Kata manthiq (bahasa Arab) berasal dari
kata nathaqa - yanthiqu – nuthqan/manthiqan (نطق - ينطق – نطقا ومنطقا ). Jadi kata manthiq adalah mashdar
mimiy dari nathaqa yanthiqu, yang artinya berkata, bertutur atau
berbicara.
[1] Mantiq sepadan artinya dengan logika, yang
diturunkan dari kata sifat logike (bahasa Yunani) yang
berhubungan dengan kata benda logos yang artinya pikiran atau
kata sebagai pernyataan dari pikiran. Ini menunjukkan bahwa ada hubungan yang
erat antara perkataan dengan pikiran.
[2] Dengan demikian mantiq
atau logika berarti berkata atau berbicara dengan menggunakan pikiran.
Kata nathaqa terdapat
dalam al-Qur’an, salah satunya dalam bentuk kata kerja untuk masa sedang dan
akan datang (fi’il mudhari’), yaitu pada ayat 3 surat al-Najm.
وما ينطق عن الهوى إن هو إلا وحي يوحى (النجم ۳)
Artinya: Dan Muhammad itu
tidaklah menuturkan (al-Qur’an) karena keinginan dirinya, melainkan yang ia
sampaikan itu adalah wahyu yang diwahyukan (Allah kepadanya).
Secara sederhana mantik berarti ucapan yang benar atau tutur kata yang
mengandung kebenaran. Selain kata mantik juga dikenal kata logika.
[3] Istilah
logika berasal dari bahasa Yunani, logos yang artinya perkataan, uraian,
penuturan dan alasan. Kata logika sering terpakai atau terdengar dalam
keseharian. Pengertian secara
singkat ialah sesuatu itu masuk akal atau tepat menurut akal. Jika sesuatu
tindakan atau yang terjadi itu sesuai menurut akal atau masuk akal maka
dinamakan dengan logis.
[4] Untuk memahami apa
sebenarnya logika itu maka harus dikenal terlebih dahulu apakah yang dimaksud
dengan penalaran itu sendiri? Penalaran, menalar atau nalar berarti
menganalisa, atau sebuah bentuk upaya berpikir atas sesuatu.

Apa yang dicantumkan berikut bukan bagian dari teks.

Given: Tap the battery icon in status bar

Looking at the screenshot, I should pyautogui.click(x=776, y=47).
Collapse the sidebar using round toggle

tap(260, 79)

Dalam bahasa Arab nalar itu
disebut dengan kata fakara (berpikir), yakni upaya untuk
mengetahui dan memahami sesuatu menurut apa adanya. Sedangkan ilmu logika
disebut dengan ilmu manthiq, yaitu suatu ilmu tentang kaidah-kaidah
yang membimbing manusia dalam berfikir agar terhindar dari kekeliruan dan tidak
salah dalam menarik kesimpulan.
III. Falak
PENGERTIAN ILMU FALAK
Kata “falak” berasal dari kata Arab al-falak (الفلك)yang secara harfiah berarti tempat beredar atau orbit. Dalam peradaban Islam khususnya zaman tengah, ilmu falak lebih dikenal dengan sebutan ilmu haiah (علم الهيئة) yang menurut al-Mas’udi (w. 346 H/957 M) merupakan padanan istilah Yunani “astronomi”. Sebaliknya di zaman modern istilah ilmu falak lebih banyak digunakan.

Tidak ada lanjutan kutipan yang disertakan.